Oaks are members of the beech family with the genus name Quercus. It’s rather easy to distinguish an oak tree, but determining just what oak species a tree belongs to can be tricky. Many oaks hybridize with similar oak species and a tree may have characteristics of each parent. Sometimes the shape of an oak leaf near the top of a tree may be shaped differently from a counterpart lower down.

Non-showy oaks flower in mid spring about the time leaves appear. Male blooms are slim, drooping and green or tan in color. Each female flower is a solitary spike. People allergic to the wind borne pollen generally suffer in the spring.

Throughout history oak wood has been readily used by people. Even wine corks are made from the bark of Portuguese oaks. Oak was widely used in the construction of sailing ships. It’s said that the oak sides of the USS Constitution were so tough that British cannonballs bounced back. That’s where the nickname Old Ironsides came from! Oak is the traditional wood for liquor aging barrels but today it is most commonly used for hardwood flooring and furniture. Few woods produce more fireplace heat than oak.

Squirrels are just one of the wildlife species that love acorns. Among the host of other wild animals that relish acorns are deer, bears, woodchucks, wild turkeys and blue jays. However, oak leaves or acorns can be toxic to cows that eat too many. Tannin is the bitter element in oaks and acorns and long ago humans learned how to remove it to create delicious food. Each fall we look forward to harvesting acorns. Few foods are as delicious as maple syrup on warm acorn muffins.

Subscribe to Winding Pathways to learn how to process acorns into food.

For further Information

One of the most fascinating tree books ever written was published back in 1948. It is a two volume set by David Culross Perry. One volume covers trees of eastern North America while its counterpart describes western species. If you spot it for sale at a garage or used book sale snap it up.

Websites, apps and books abound that help identify and learn about trees. Our favorite websites are from the National Arbor Day Foundation at and the US Forest Service. Our favorite tree identification book is the Sibley Guide to Trees.

 

What is a Magnet Oak?

Magnet bur oak

Magnet bur oak in front yard

We didn’t intend to create a magnet when we planted a skinny bur oak in our front yard 13 years ago.

It created a startling experience one October evening when Marion went to the porch to check the weather. A large furry form dropped from the nearby tree and scurried away in the gathering darkness. A woodchuck? Not likely. They work the day shift. Later we caught the mystery animal in the bean of a flashlight as it returned to the magnet tree. A husky raccoon that again retreated in haste when it saw us.
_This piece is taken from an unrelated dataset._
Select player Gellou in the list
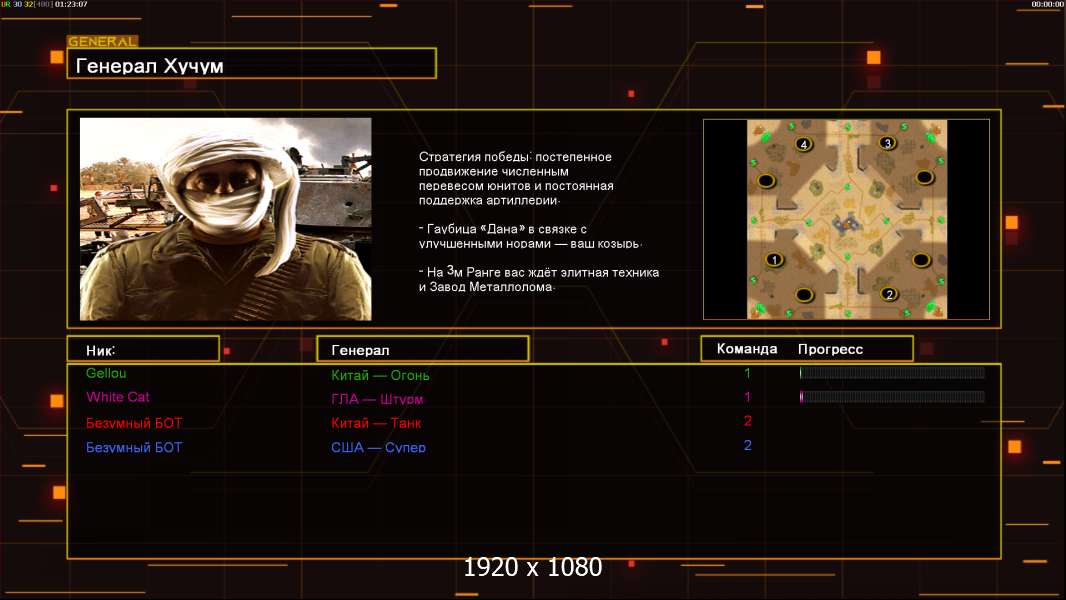Image resolution: width=1066 pixels, height=600 pixels. click(106, 373)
Over the next several days we watched squirrels and woodchucks forage on the acorns. At dusk bucks and does with yearlings eagerly, yet watchfully, gobbled up acorns. In between, turkeys wandered by to forage. Blue jays dropped out of the tree onto the ground and carried off husky acorns to store for winter.

Why Oaks Attract Wildlife

Our October oak was a perfect magnet. While most area oaks were acorn-bare, our youthful front yard tree was loaded with them. They were huge, sweet, and free of the weevils that often consume acorns before exiting through tiny holes.

Blue jays, wild turkeys, woodchucks, raccoons, squirrels, and deer consider October acorns prime carbohydrate-loaded food. When few oaks, scattered around, bear a heavy crop, wild animals beeline to those loaded with nuts. That’s why our tree was a magnet drawing in a stream of wildlife until every acorn was consumed.

General Types of Oaks

White oak types have leaves with rounded lobes. These include white, bur, and swamp white oaks. Their big acorns are low in tannic acid and are a prized animal and human food. Most trees only bear a heavy crop every few years with acorns that sprout almost as soon as they hit the ground. If not eaten soon weevils find them.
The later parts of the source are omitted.